The first issue resides in how the server handles database user sessions. Specifically, the ServerSecurityUser.getDatabaseUser() function returned a user object with an uninitialized fileAccessMap. In a classic logic error, the system’s requestAccessOnFile function treated this empty map as an “allow-all” signal. This meant an authenticated user or API token scoped to one database could suddenly read, write, or mutate the schema of any other database on that server.

The second defect involves the creation of new databases. The ArcadeDBServer.createDatabase() function was found to omit the crucial factory.setSecurity(…) call. Consequently, any database created through the standard API command (POST /api/v1/server {“command”:”create database X”}) was born with its entire record-level authorization system silently disabled.

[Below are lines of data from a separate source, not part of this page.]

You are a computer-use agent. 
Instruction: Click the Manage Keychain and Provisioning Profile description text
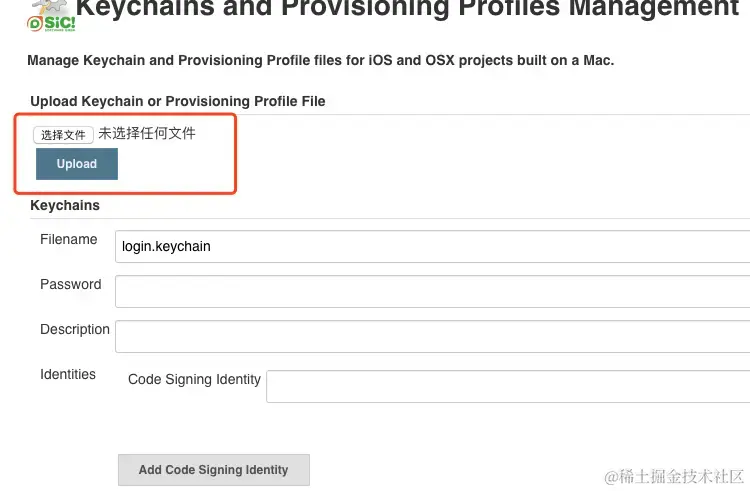click(x=320, y=60)
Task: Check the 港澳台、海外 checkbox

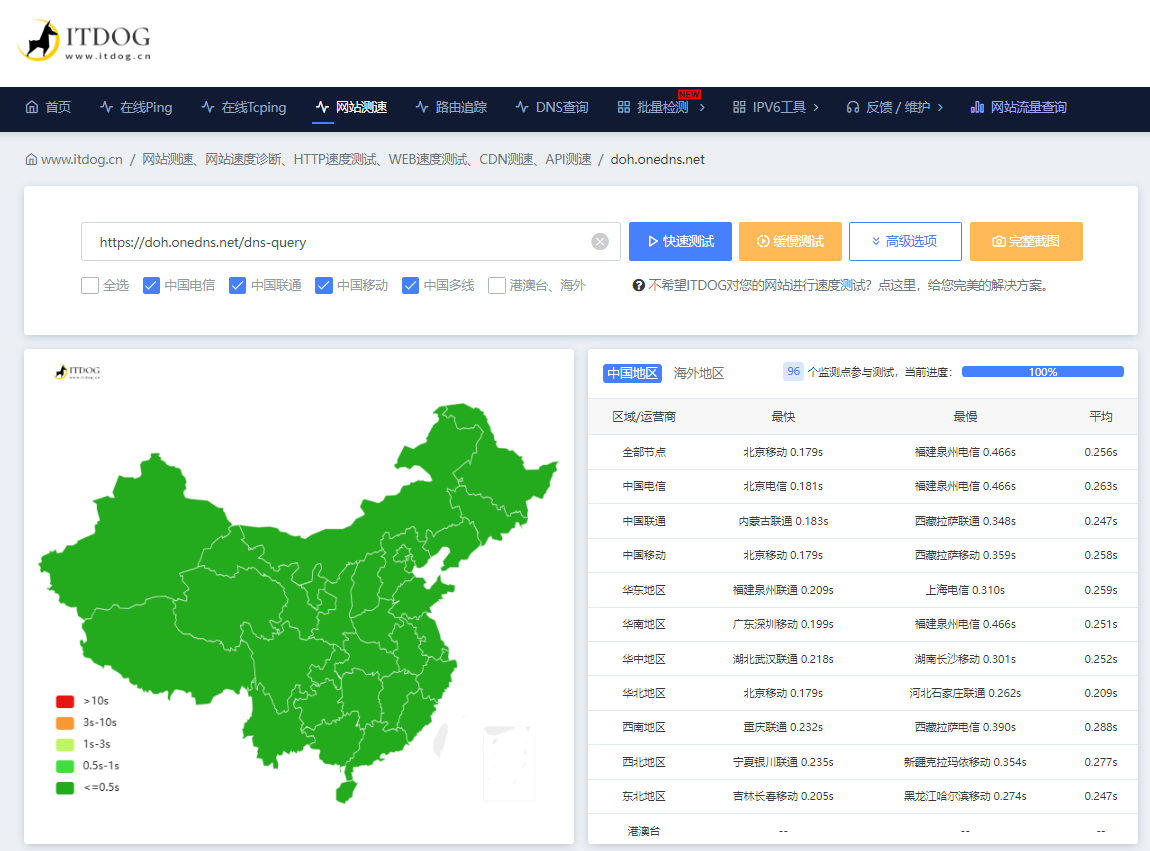Action: click(497, 286)
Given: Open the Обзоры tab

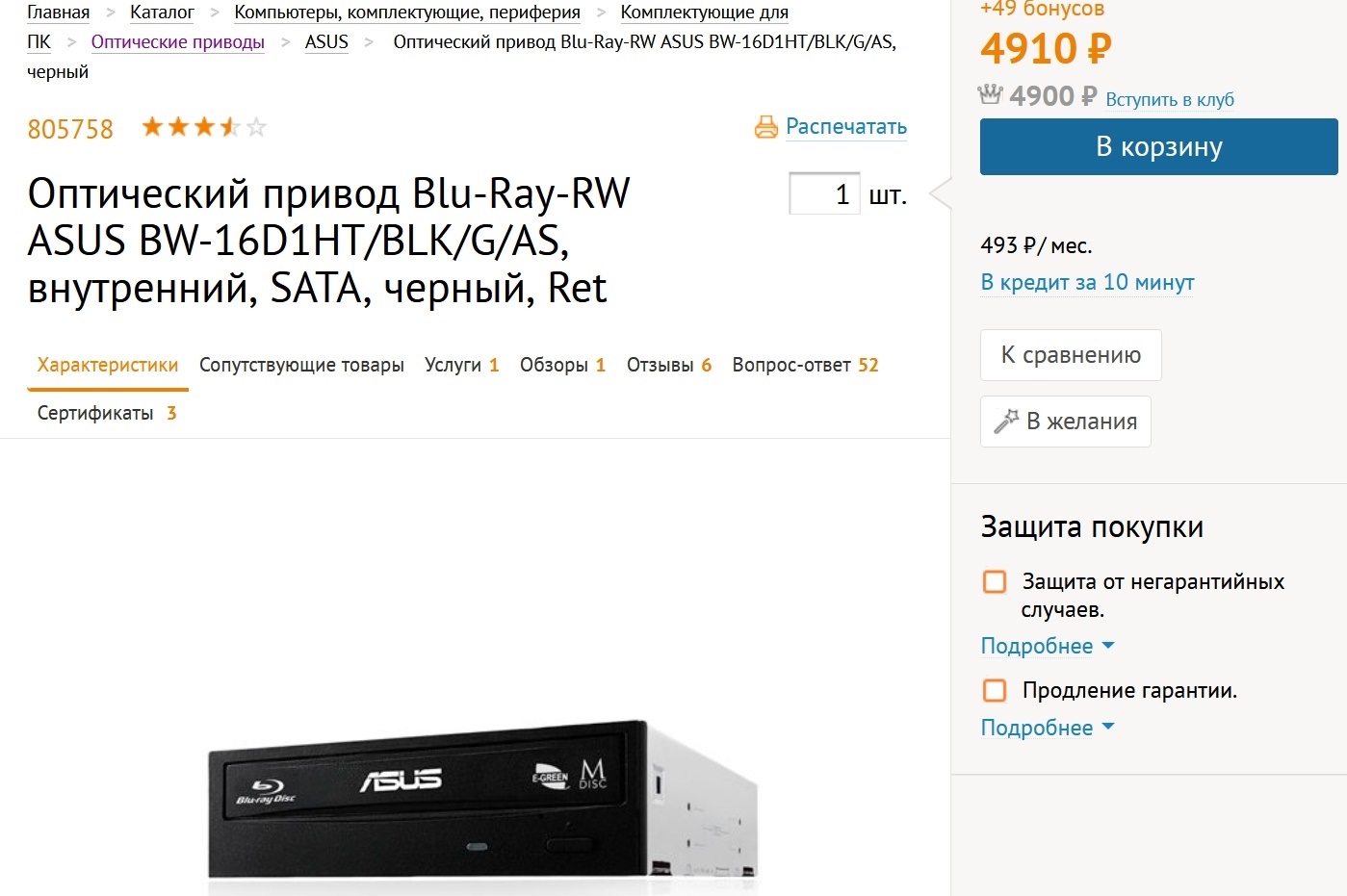Looking at the screenshot, I should (x=562, y=365).
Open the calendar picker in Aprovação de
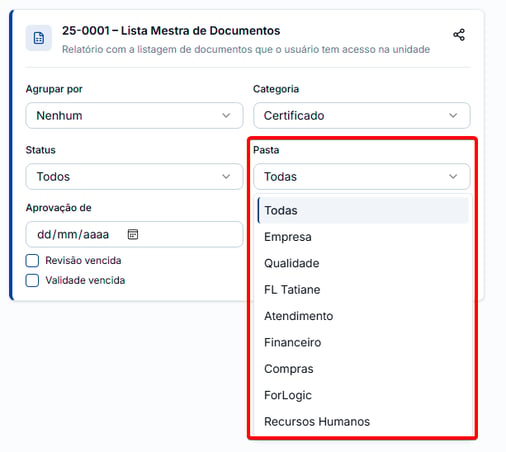 133,234
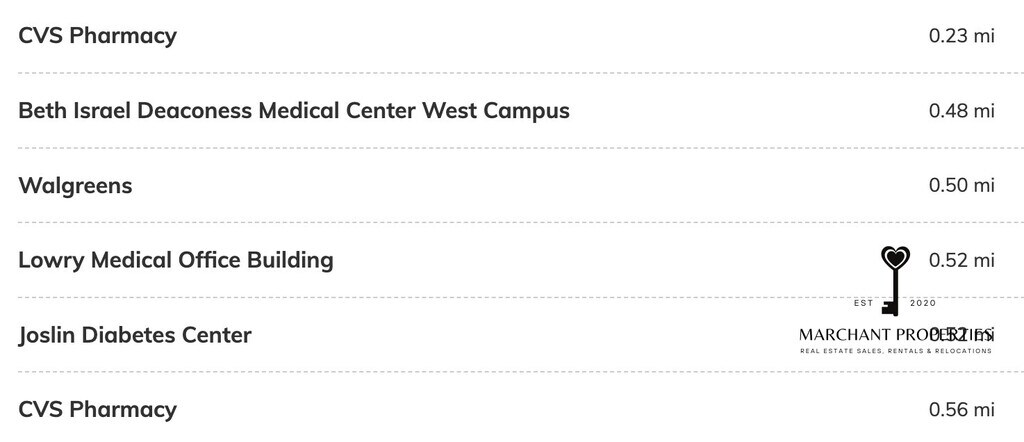Click the obscured distance for Joslin Diabetes Center
The height and width of the screenshot is (442, 1024).
pos(961,335)
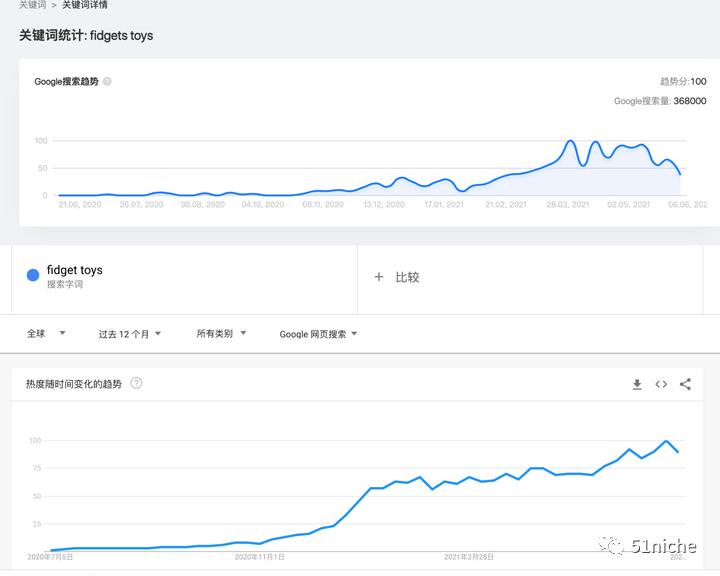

The combination of these flaws represents a catastrophic failure of multi-tenancy and data isolation. Any authenticated principal—even those with highly restricted access—could bypass both record-level and database-level security controls.

Potential risks include:

• Data Exfiltration: Reading sensitive records from “isolated” sibling databases.
• Unauthorized Modification: Writing or deleting data across the entire server.
• Schema Mutation: Altering database structures to disrupt services or create further backdoors.

The ArcadeDB team has moved quickly to rectify these engine-level oversights. Because the vulnerability affects the core server logic and the very foundation of newly created databases, there are no viable manual workarounds.

All administrators are urged to upgrade immediately (ArcadeDB 26.4.1).